Saturation As A Creative Tool
Okay, now for the fun part: saturation can be an amazing creative tool!
From adding character to boring sounds, to concocting something weird and wacky; there are no rules here, and I find that experimentation often leads to the most interesting results.
You could try stacking multiple saturation plug-ins, placing it before and/or after other effects, cranking the input gain into the saturation to take it into distortion territory. Try putting it on a track that ‘shouldn’t’ be saturated and see what happens!
In this first example, I wanted to add grit to the vocals while retaining clarity, so I decided to leave the lead vocal alone and saturate the vocal double instead (a second track singing the same part to support the lead).
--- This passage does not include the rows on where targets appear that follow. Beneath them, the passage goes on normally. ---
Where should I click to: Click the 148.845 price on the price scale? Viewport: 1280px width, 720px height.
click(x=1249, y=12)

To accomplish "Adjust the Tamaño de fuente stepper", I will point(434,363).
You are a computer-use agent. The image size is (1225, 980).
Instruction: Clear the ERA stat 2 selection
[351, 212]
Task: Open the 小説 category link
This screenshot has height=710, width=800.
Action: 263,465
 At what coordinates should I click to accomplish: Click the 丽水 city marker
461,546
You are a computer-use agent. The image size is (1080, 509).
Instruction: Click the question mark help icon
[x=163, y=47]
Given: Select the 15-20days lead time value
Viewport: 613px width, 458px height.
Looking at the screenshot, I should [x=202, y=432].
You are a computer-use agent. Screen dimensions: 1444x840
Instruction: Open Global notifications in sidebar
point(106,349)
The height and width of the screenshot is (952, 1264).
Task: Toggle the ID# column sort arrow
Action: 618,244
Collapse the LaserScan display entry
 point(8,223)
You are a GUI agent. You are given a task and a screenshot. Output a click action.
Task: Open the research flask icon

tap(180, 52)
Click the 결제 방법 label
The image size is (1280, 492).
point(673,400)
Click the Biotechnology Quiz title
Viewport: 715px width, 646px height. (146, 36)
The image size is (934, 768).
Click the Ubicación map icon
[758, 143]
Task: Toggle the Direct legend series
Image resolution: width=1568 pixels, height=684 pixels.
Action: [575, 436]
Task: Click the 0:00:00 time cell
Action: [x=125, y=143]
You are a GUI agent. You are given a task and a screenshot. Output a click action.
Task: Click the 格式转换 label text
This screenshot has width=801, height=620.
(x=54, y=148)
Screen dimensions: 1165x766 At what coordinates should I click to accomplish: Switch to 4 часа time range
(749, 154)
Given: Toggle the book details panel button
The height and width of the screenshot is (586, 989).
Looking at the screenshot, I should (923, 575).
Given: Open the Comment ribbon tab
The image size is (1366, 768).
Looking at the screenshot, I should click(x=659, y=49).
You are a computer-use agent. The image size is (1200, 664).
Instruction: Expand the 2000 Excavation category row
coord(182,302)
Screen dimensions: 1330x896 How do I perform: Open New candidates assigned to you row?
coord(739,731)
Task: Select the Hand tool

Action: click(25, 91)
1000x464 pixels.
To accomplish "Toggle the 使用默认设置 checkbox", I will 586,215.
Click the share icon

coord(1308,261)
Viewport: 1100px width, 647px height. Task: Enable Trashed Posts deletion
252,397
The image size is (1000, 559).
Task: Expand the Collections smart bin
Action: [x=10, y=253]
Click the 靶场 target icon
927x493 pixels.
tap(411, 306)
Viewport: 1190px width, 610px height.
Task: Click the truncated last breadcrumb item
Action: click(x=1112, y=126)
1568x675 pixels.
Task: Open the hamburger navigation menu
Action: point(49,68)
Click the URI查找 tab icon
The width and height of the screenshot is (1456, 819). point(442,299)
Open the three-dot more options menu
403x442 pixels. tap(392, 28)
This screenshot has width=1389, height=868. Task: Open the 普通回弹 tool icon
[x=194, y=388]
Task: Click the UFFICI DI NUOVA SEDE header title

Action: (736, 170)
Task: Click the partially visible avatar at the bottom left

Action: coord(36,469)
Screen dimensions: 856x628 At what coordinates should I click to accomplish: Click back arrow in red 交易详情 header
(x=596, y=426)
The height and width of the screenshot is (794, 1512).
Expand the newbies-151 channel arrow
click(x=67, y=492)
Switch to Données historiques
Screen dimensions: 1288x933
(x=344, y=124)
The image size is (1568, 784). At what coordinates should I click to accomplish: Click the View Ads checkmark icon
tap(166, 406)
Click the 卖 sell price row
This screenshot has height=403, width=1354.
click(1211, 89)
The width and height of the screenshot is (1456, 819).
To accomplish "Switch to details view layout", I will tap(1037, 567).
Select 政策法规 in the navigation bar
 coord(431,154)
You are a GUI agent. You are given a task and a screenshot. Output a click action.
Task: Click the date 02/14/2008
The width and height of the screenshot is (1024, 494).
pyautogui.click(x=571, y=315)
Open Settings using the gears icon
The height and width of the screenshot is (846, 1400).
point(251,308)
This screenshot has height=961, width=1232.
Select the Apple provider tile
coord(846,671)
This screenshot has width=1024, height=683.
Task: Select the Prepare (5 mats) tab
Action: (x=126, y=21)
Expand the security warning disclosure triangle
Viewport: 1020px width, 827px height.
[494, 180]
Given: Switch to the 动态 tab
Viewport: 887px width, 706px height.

The double is slightly lower in volume than the lead, and is first going through a doubler and slapback delay to add width and space, followed by T-De-Esser Pro, which I’m using to tame sibilance and saturate.
It’s adding dirt to the vocals and clearing some muddy frequencies, which helps them cut through, but in context is subtle enough to not draw too much attention. It’s almost more noticeable when you take it away, but can of course be blended to taste.
In example two, I’ve got a synth routed to a delay send. I’ve placed T-Warmer both before and after the delay, on the ‘Warm’ and ‘Hard’ modes, both with the input at +15dB (for extra saturation) and output at -15dB (to match the original volume). This runs parallel to the clean signal, so you’re hearing both together.
On the T-Warmer that’s after the delay, I’ve automated the ‘Warmth’ to make the saturation rhythmically rise and fall, creating an interesting effect reminiscent of a sidechain-compressed synth.
Conclusion
Hopefully this has given you some ideas to try on your next mix. You can achieve quite a few different things with saturation, so it’s a great tool to have at your disposal!